The second aspect in need of improvement is calculation of the GREML objective-function derivatives for optimization purposes. As described above, numerical differentiation (which is OpenMx’s default behavior) is slow because evaluation of the objective function is slow as well. The existing alternative is analytic differentiation, which requires the user to provide MxMatrices or MxAlgebras representing the analytic first partial derivatives of V with respect to the free parameters. Although this analytic approach does reduce the number of objective-function evaluations, it has several drawbacks. First, it increases OpenMx’s memory footprint, because the derivatives of V must be stored in memory. Secondly, and more importantly, it is a barrier to mxGREML’s ease-of-use, since many users will not know how to analytically differentiate V, and those that do are nonetheless prone to making errors in their calculus or their syntax (especially in light of how complicated the mapping from free parameters to V can be in SEM).

Therefore, our planned minor and major improvements to mxGREML’s objective-function differentiation are both intended to reduce memory demand and to automate analytic differentiation for the user’s convenience. The minor improvement might be described as “semi-analytic” differentiation—it will use OpenMx’s extant finite-difference subroutines to numerically differentiate V, and then use those derivatives of V to analytically differentiate the objective function.
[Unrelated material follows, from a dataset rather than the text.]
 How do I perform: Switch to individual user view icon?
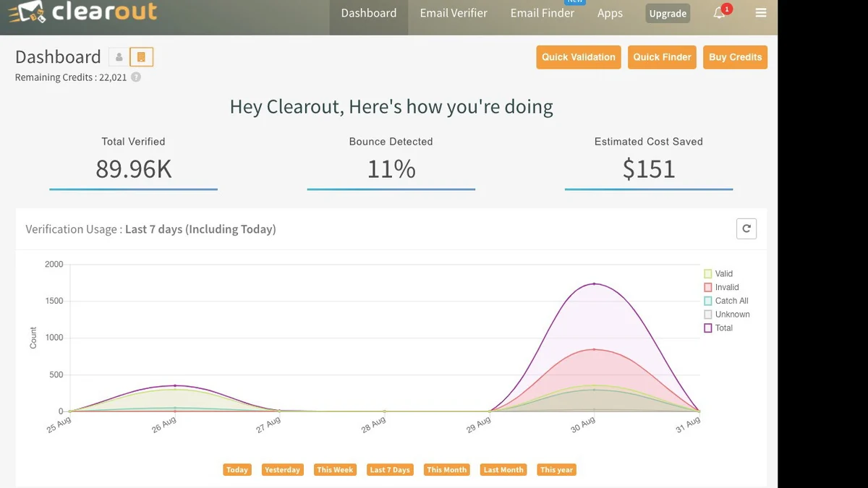(119, 57)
Each matrix derivative of V (there will be one per free parameter) would only need to be stored in memory until its corresponding objective-function derivative is calculated, at which point the matrix’s memory can be freed. Our planned major improvement relating to objective-function differentiation will be similar, but will automate analytic rather than numeric differentiation of V. That is, the major improvement will be implementation of a new OpenMx feature that automates analytic differentiation of MxAlgebra expressions, using existing automatic-differentiation libraries like Stan (Carpenter, et al., 2017) or TensorFlow (Abadi, et al., 2015). Creating an interface between OpenMx and those libraries will require more effort than implementing “semi-analytic” differentiation, but will yield more accurate derivatives.
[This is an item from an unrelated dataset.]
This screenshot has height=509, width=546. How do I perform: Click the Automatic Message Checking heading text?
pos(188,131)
The third aspect in need of improvement is mxGREML’s user interface. The GREML feature is part of OpenMx, and like OpenMx itself, is designed to be a powerful and versatile tool, albeit at the expense of verbose syntax and a steep learning curve. Neither “improvement” we plan for the user interface will actually alter OpenMx itself. Rather, they both will augment OpenMx with external resources to make mxGREML more accessible to the end user. The minor “improvement” is the library of demonstration scripts at https://github.com/RMKirkpatrick/mxGREMLdemos, an ongoing effort. The major “improvement” will be an R package of high-level functions that will automate fitting a set of fairly “standard” models that users are likely to fit frequently. Precedent for such packages already exists. For example, both the ‘umx’ and ‘EasyMx’ packages for R provide a suite of high-level functions that automate fitting certain kinds of model, and shield the user from the underlying complexity of OpenMx’s “nuts and bolts”.

Conclusion

In summary, we have recently developed “mxGREML”, a versatile software tool that integrates SEM and GREML. The tool is implemented as a feature in OpenMx, an R package for extended structural equation modeling. It introduces a new type of expectation (statistical model specification) and fitfunction (objective function), and new functionality for data-handling. The feature allows a great deal of user customization to accommodate complicated datasets, and to improve performance during numerical optimization. By design, the feature allows the user to structure the phenotypic covariance matrix, V, as an arbitrary matrix or function of matrices (MxAlgebra). We have provided an example of how the feature might be applied, and provide additional example scripts in an online repository. Finally, we describe the feature’s current limitations with regard to numerical linear-algebra performance, calculation of the objective-function derivatives, and ease-of-use, and we provide a clear roadmap forward for overcoming those limitations with additional development effort.